State acquisition of lands
Grace Lindo, Guest Columnist
I was told several years ago that we don't own land, we simply have an interest in land. The term interest has a special legal meaning, that is, we really hold land for a time period during which time there are rights, duties, liabilities and advantages connected to the holding of the land.
Given that we only hold an interest, our rights flowing from that interest can be disposed of under the principles of adverse possession provided certain criteria are satisfied.
Compulsory acquisition of land also somewhat follows this rule as there are statutory powers given to the State to acquire land. A registered title is, therefore, not as comforting as it may seem.
There are varying reasons for the State's acquisition of privately held land, including the expansion of a road network, and further development of an urban area. Such acquisitions are protected under the Constitution. However, the owner must be adequately compensated when such an acquisition takes place. Recent reports in the media have led many to question whether landowners should be consulted before land is acquired, or even at the preliminary stages of the acquisition.
The principal legislation dealing with land acquisition is the Land Acquisition Act. Where there is a need for preliminary investigations into whether land is needed for a public purpose, the minister may provide notice in the Gazette that the land is needed for public purposes and serve a copy of this notice on the owner of the land. The commissioner of lands, in whom title for Crown lands is vested, must set out the substance of the notice at a convenient place.

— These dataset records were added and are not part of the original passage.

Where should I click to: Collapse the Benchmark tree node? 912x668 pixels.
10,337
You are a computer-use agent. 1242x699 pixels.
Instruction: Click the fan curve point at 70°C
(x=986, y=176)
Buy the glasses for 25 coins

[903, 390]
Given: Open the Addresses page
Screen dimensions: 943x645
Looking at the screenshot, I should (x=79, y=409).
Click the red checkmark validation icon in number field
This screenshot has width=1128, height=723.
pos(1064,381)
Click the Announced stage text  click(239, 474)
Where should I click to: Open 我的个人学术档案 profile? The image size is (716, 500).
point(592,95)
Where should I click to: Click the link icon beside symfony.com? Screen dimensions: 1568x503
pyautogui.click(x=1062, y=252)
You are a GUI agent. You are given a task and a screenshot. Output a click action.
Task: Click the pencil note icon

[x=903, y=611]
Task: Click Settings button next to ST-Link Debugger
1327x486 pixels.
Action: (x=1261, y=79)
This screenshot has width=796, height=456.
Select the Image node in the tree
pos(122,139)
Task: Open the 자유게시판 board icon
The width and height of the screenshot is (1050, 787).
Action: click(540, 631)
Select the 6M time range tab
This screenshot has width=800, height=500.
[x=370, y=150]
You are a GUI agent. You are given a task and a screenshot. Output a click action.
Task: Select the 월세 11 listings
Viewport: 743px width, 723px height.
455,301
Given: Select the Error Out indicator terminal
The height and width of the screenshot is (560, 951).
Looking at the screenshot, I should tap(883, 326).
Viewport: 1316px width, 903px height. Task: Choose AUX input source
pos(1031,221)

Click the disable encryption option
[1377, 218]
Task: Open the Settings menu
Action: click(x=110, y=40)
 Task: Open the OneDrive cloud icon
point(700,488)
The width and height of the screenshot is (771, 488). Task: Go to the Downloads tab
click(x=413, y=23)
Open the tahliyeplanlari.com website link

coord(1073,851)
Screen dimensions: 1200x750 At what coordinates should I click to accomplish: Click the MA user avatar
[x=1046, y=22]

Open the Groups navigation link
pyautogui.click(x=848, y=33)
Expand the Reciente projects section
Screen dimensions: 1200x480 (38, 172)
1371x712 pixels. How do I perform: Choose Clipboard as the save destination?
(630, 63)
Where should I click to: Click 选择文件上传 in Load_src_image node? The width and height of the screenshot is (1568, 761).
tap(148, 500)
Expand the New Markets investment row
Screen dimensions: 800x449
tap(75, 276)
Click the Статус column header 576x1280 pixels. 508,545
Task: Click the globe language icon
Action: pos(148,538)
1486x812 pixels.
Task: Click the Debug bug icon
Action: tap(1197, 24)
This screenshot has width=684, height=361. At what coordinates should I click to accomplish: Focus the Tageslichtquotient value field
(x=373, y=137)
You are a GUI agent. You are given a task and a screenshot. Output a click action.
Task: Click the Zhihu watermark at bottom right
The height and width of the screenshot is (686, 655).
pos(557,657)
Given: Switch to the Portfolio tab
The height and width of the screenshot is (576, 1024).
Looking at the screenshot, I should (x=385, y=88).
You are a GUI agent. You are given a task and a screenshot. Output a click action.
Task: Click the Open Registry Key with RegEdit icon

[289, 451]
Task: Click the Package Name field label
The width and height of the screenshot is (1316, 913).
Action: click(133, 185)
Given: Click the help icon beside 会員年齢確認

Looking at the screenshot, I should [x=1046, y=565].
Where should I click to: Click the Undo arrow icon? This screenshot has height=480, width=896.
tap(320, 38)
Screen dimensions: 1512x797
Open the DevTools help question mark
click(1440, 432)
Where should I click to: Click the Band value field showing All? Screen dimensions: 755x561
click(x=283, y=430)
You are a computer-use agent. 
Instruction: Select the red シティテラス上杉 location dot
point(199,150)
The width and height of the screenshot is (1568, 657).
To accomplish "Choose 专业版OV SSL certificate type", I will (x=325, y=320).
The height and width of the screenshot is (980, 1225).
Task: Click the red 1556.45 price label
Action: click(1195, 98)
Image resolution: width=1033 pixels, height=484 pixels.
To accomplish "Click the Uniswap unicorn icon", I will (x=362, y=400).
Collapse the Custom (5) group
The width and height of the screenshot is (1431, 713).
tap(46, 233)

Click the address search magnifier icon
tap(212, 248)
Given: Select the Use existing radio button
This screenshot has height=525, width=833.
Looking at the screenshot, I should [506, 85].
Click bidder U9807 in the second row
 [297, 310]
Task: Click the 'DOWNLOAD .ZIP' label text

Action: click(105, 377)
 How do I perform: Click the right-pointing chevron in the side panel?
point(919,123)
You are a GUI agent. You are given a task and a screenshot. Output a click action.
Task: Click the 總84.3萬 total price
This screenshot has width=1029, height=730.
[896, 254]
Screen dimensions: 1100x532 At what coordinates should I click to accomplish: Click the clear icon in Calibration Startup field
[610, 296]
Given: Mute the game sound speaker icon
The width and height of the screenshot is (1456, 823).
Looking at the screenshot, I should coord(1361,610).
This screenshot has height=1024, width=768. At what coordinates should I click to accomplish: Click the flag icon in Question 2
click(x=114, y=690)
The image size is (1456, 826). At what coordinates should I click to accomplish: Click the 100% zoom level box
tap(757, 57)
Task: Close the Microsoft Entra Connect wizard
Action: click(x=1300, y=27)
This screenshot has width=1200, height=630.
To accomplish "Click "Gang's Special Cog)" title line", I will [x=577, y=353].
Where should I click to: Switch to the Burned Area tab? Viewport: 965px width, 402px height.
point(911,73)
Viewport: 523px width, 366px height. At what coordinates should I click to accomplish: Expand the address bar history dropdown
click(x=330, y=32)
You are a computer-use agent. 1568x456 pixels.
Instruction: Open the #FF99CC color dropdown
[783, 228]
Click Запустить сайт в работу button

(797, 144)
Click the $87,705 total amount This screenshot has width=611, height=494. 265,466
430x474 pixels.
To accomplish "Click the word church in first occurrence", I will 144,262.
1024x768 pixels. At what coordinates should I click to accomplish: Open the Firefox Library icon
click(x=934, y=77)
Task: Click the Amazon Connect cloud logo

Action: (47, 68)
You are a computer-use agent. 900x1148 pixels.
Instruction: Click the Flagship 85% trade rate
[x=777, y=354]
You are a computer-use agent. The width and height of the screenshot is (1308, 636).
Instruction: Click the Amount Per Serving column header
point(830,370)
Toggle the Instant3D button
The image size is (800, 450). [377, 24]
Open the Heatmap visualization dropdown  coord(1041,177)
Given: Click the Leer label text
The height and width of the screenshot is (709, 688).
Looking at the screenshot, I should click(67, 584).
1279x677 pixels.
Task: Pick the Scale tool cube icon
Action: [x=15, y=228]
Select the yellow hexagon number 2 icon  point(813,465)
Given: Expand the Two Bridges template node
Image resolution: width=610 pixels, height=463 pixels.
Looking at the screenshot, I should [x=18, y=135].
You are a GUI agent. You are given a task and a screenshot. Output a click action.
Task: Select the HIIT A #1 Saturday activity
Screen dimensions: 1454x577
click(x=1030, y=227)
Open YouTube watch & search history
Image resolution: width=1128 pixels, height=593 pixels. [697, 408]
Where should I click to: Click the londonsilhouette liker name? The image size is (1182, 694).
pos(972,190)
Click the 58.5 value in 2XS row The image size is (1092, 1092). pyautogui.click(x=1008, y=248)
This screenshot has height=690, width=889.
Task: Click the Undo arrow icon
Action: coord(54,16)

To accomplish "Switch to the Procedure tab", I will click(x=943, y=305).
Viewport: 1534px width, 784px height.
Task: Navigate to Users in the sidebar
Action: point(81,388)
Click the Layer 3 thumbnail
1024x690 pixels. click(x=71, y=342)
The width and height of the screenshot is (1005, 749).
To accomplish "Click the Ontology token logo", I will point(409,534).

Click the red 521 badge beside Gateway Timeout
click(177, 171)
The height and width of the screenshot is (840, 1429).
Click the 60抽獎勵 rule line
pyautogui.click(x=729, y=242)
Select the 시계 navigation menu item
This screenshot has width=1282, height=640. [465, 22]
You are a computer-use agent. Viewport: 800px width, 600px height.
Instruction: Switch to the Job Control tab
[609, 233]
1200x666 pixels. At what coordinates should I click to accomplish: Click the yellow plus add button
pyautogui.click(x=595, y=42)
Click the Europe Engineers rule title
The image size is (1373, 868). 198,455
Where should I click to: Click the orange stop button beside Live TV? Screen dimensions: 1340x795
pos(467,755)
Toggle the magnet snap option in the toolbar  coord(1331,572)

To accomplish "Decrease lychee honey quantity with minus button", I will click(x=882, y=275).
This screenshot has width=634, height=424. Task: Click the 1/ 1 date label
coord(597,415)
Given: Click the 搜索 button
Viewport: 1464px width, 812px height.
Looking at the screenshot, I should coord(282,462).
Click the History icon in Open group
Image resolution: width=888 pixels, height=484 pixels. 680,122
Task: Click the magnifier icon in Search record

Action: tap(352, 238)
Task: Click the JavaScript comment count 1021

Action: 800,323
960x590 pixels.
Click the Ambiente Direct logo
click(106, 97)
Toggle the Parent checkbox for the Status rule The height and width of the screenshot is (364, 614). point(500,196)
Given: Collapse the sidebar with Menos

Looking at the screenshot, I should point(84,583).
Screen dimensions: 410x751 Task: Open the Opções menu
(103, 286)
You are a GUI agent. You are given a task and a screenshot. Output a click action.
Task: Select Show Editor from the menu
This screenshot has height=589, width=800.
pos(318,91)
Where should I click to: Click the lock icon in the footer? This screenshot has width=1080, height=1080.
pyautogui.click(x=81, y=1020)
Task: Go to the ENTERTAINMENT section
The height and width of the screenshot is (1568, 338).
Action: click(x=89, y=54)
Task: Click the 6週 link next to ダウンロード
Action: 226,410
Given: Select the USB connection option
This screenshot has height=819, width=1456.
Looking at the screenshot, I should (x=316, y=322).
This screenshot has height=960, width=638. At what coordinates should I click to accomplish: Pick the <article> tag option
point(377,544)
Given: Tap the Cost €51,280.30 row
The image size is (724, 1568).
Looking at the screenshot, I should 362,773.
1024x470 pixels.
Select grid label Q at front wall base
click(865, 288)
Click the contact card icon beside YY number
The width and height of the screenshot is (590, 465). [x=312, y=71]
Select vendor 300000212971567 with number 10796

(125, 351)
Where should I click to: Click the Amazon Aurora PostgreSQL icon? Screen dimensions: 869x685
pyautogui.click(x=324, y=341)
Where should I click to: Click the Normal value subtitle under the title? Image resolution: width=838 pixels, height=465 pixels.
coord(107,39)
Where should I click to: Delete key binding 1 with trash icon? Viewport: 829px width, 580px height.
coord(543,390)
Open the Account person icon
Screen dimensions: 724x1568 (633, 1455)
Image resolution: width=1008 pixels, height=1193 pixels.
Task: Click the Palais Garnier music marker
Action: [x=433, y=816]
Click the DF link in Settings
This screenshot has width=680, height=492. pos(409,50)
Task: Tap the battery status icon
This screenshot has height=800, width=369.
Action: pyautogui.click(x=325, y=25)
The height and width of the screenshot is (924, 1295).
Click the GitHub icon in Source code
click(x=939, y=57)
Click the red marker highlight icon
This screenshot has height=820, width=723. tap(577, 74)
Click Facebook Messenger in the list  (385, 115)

After these notices have been given, an authorised public officer may enter upon premises to survey the land, dig into the subsoil, identify as well as set the boundaries of the land, and do all acts necessary to ascertain whether the land is adapted for the purpose for which it is required. The public officer must obtain the consent of the occupier of the land before he/she can enter upon any building or any enclosed yard, court, or garden which is attached to a dwelling house situated on the land.
Acquisition proceedings
Where, following investigations, it is found that the land is indeed needed for public purposes, the minister shall sign a declaration to that effect, and such a declaration is itself conclusive evidence that the land is needed for a public purpose. The Land Acquisition Act requires the minister to thereafter direct the commissioner to undertake proceedings for the acquisition of the land. Such land is usually sold by private treaty (private sale) following negotiations between the commissioner and the owner. However, where negotiations between the commissioner and the owner do not lead to the conclusion of a sale in what the commissioner considers a reasonable time period, the act stipulates that the commissioner may post notices stating that claims for compensation must be made to his/her office. In other words, the land can be acquired by the State without the agreement of the owner.
The acquisition of urban land, in particular, is regulated by the Urban Development Corporation (UDC) Act. Under this act, the minister may designate, where he is satisfied after consultation with any local authority, that it is expedient in the national interest that any area of land be developed by the UDC as an urban area. The act does not set out criteria for what may be "expedient in the national interest". However, given the statutory mandate of the UDC, it appears that what will be expedient will include the developmental needs of the urban areas such as proper expansion and planning.
The UDC Act does require that the procedures regarding acquisition follow those laid down under the Land Acquisition Act. However, the UDC Act entitles any authorised person to enter designated areas within a reasonable time period to carry out surveys and valuations. A person who obstructs the authorised person will be guilty of a criminal offence and liable, on summary conviction, to a fine of up to J$40, and in default, to imprisonment for a term not exceeding two months.
The Land Acquisition Act, it appears, requires far more consultation before preliminary investigations and the actual designation for a public purpose. However, land stipulated for urban usage can be so designated and entered upon without notification being given to the owner.
Outside expediency for national purposes, our laws do not provide guidelines in the acquisition of lands, in particular whether regard should be had to the sensitive nature of certain lands. The UDC Act does, however, provide that the UDC, in performing its functions, should take such action as may be necessary and practicable to ensure the preservation of sites and objects of architectural and historic interest.
It is clear that our laws recognise that in urgent circumstances, there is no need for agreement or even consultation prior to the designation of land for a public purpose. Is this sufficient? Certainly, if the land is needed for a greater developmental good, decisions may be made without notification to owners or others who may have an interest in the land. However, prior discussions and consultations may make the process easier to swallow.